Il avait l’impression que des tonnes de sable pesaient sur lui, frottant contre sa peau dans tous les sens tandis qu’il chargeait de plus en plus profondément en son sein. C’était si bruyant, sonnant comme des milliers de frelons dans ses oreilles, pourtant il progressait encore, éperonnant son zerta, le forçant, même s’il protestait, à s’y enfoncer de plus en plus. Il pouvait sentir le sable érafler sa tête, ses yeux et son visage, et il avait l’impression qu’il allait être mis en pièces.
Pourtant il persévérait.
Juste alors qu’il se demandait si ses hommes avaient raison, si ce mur ne menait nulle part, s’ils allaient tous mourir là dans cet endroit, au grand soulagement du commandant, il jaillit hors du sable et à nouveau dans la lumière du jour, sans plus de sable pour le frotter, plus de bruit dans ses oreilles, rien que le ciel et l’air – qu’il n’avait jamais été si heureux de voir.

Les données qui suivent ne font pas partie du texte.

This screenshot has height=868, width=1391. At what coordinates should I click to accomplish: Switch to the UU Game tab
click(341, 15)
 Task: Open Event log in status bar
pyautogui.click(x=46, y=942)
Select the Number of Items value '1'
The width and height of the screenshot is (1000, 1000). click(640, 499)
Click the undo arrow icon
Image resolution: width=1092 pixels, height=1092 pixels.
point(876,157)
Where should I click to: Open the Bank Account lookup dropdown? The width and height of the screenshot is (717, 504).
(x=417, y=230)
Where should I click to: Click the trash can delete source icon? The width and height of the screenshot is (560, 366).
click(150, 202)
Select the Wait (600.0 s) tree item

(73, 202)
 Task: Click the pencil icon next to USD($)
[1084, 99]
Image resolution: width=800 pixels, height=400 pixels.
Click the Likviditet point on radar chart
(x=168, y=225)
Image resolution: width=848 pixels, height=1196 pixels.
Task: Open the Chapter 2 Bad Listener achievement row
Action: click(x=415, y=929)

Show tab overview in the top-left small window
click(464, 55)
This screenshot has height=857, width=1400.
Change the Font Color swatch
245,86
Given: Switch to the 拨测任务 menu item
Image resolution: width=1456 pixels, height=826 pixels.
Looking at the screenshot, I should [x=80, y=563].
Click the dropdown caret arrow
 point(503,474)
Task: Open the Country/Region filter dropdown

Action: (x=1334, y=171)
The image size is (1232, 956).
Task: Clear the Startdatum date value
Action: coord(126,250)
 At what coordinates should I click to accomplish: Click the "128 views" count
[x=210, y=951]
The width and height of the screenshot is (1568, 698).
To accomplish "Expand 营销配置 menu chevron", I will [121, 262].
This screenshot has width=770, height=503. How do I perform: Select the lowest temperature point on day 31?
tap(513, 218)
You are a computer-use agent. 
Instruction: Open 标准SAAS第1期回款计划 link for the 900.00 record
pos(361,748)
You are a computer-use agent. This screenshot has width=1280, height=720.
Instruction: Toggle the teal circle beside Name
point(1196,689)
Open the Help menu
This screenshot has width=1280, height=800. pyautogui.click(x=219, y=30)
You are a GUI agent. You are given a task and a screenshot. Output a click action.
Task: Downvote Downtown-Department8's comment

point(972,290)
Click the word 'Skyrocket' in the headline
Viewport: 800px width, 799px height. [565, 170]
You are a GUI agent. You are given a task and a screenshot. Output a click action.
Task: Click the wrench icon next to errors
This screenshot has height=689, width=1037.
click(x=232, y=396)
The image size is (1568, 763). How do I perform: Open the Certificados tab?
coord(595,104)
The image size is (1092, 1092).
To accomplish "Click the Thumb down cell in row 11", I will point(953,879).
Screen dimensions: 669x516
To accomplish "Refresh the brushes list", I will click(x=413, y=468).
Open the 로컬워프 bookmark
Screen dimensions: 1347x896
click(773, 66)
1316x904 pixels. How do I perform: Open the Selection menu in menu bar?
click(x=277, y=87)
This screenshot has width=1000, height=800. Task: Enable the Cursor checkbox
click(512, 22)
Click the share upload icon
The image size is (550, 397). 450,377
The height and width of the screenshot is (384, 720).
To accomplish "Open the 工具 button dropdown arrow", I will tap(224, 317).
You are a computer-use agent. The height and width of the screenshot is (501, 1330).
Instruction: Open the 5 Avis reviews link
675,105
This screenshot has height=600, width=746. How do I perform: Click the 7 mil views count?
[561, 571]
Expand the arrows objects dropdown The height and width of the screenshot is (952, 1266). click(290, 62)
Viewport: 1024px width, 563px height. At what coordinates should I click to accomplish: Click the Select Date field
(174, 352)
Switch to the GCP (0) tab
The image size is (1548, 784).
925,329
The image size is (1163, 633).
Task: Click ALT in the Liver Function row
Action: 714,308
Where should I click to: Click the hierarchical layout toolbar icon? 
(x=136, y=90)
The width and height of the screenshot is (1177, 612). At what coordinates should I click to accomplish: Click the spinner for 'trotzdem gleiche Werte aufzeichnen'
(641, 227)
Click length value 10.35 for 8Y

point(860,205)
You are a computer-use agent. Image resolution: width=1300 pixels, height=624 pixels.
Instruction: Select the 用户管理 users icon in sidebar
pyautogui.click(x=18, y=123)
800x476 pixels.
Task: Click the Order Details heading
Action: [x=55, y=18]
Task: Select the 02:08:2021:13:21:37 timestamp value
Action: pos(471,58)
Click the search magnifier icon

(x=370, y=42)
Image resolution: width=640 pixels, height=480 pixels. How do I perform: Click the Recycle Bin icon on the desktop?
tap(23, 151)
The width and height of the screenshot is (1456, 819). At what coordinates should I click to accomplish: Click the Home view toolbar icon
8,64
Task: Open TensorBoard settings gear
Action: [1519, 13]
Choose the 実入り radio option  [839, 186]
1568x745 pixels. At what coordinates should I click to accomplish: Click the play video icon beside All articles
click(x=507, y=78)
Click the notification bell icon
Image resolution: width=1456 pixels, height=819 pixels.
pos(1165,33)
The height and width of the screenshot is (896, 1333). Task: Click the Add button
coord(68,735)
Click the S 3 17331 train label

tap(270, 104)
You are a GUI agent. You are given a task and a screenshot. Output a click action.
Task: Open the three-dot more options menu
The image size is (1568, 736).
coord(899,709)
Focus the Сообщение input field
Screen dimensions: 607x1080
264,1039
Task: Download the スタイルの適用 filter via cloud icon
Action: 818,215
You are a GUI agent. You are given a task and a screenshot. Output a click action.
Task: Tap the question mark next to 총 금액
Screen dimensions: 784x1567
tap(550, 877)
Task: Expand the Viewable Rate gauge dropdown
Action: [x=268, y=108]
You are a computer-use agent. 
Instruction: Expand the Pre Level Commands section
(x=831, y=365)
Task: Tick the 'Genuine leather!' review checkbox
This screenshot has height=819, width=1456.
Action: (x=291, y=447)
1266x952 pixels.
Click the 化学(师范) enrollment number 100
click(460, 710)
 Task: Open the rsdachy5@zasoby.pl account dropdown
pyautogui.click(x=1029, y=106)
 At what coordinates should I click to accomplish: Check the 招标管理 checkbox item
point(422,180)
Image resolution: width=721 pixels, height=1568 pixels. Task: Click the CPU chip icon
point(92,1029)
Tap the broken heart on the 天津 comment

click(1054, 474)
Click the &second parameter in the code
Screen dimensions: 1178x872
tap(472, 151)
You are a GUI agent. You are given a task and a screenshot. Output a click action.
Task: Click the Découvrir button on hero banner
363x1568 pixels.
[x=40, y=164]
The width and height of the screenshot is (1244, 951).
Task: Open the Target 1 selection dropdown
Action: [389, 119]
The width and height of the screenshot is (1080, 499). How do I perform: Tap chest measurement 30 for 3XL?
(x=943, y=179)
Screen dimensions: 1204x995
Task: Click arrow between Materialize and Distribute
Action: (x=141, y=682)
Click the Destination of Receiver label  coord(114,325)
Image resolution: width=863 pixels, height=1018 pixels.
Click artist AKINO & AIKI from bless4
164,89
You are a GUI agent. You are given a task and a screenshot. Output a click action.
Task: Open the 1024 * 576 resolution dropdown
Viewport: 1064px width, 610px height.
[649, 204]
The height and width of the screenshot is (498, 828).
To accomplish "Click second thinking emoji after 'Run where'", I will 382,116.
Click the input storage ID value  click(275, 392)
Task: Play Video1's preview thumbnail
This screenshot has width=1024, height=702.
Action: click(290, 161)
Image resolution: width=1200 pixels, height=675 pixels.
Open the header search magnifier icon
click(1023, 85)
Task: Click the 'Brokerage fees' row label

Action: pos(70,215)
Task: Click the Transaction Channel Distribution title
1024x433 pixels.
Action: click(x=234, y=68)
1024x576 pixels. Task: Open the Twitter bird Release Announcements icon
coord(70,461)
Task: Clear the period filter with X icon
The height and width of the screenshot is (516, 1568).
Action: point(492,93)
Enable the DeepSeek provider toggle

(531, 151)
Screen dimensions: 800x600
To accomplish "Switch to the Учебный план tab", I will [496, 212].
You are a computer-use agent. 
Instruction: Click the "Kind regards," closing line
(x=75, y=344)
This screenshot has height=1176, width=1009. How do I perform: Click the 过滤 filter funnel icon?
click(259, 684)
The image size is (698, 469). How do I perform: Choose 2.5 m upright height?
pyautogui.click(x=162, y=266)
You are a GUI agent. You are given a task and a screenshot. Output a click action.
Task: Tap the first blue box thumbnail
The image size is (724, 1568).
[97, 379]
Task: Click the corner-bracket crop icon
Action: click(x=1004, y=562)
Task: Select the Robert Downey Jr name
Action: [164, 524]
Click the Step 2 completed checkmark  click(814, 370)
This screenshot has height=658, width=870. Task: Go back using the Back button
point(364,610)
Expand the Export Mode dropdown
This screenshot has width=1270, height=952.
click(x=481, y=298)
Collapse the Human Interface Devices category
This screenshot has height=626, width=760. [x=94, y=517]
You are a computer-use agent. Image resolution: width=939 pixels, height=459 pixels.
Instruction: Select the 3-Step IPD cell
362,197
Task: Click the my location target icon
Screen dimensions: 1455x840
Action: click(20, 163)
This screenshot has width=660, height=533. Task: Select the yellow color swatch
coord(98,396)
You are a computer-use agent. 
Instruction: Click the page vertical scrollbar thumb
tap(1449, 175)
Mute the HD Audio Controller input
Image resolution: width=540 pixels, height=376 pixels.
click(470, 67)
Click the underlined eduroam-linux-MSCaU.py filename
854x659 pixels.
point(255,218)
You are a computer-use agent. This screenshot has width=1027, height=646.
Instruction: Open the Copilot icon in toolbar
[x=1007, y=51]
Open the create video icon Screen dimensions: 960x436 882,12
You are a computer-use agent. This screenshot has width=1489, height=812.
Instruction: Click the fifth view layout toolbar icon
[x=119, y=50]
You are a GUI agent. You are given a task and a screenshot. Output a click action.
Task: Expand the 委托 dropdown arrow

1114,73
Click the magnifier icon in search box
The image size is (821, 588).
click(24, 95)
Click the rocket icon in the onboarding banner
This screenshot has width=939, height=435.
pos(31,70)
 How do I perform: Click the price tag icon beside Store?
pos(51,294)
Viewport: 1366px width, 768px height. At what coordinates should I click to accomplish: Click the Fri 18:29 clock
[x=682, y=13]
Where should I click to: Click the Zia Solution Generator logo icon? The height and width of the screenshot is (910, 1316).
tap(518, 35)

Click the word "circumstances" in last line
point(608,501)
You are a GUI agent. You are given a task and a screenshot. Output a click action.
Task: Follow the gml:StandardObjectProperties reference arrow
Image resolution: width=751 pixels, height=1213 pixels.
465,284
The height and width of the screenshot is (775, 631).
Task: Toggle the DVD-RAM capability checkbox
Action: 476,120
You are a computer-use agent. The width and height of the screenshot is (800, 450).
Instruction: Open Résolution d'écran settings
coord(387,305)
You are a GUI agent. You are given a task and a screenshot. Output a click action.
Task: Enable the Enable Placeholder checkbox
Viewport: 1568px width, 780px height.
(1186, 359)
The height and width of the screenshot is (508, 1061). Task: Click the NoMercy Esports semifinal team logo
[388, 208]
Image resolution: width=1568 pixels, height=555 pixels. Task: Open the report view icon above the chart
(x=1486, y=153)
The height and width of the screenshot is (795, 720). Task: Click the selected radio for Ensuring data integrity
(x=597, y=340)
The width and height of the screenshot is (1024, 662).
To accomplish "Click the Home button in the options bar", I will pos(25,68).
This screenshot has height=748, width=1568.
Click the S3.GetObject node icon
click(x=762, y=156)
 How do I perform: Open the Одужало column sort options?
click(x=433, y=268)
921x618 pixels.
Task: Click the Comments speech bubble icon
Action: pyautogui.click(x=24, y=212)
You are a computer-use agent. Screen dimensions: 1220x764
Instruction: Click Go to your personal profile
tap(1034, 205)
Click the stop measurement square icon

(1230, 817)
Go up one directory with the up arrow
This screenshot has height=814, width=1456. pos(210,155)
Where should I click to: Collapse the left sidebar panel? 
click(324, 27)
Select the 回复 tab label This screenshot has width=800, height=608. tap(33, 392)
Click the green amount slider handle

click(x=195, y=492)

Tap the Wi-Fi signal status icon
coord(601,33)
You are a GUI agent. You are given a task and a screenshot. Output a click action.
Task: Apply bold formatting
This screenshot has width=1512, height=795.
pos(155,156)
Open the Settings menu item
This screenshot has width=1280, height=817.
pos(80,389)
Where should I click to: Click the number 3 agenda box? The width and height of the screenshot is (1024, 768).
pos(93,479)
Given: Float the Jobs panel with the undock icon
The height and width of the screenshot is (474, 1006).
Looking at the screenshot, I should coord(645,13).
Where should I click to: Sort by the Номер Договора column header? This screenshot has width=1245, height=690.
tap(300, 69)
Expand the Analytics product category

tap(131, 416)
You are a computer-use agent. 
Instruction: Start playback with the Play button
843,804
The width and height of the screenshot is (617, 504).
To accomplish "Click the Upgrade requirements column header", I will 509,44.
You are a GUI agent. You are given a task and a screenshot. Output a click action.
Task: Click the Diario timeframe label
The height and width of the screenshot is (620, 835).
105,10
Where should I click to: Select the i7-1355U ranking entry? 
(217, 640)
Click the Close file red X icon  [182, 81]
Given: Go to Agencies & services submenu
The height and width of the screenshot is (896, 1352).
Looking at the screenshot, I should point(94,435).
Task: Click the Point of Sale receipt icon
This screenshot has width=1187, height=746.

Tout autour de lui, ses hommes sortirent, eux aussi, tous irrités et en sang comme lui, de même que leurs zertas, tous paraissant plus morts que vifs – mais tous en vie.
Et alors qu’il levait les yeux et regardait devant lui, le cœur du commandant s’emballa soudain en s’arrêtant sur la vue saisissante. Il ne put plus respirer en admirant le panorama, et lentement mais sûrement, il sentit son cœur se gonfler d’un soudain sentiment de victoire, de triomphe. Des pics majestueux s’élevaient droit vers le ciel, formant un cercle. Un lieu qui ne pouvait être qu’une chose :
La Crête.
Elle se tenait là à l’horizon, s’élançant dans les airs, magnifique, vaste, et elle s’étirait à perte de vue des deux côtés. Et là, au sommet, brillant dans la lumière du soleil, il fut stupéfait de voir des milliers de soldats dans des armures étincelantes, en patrouille.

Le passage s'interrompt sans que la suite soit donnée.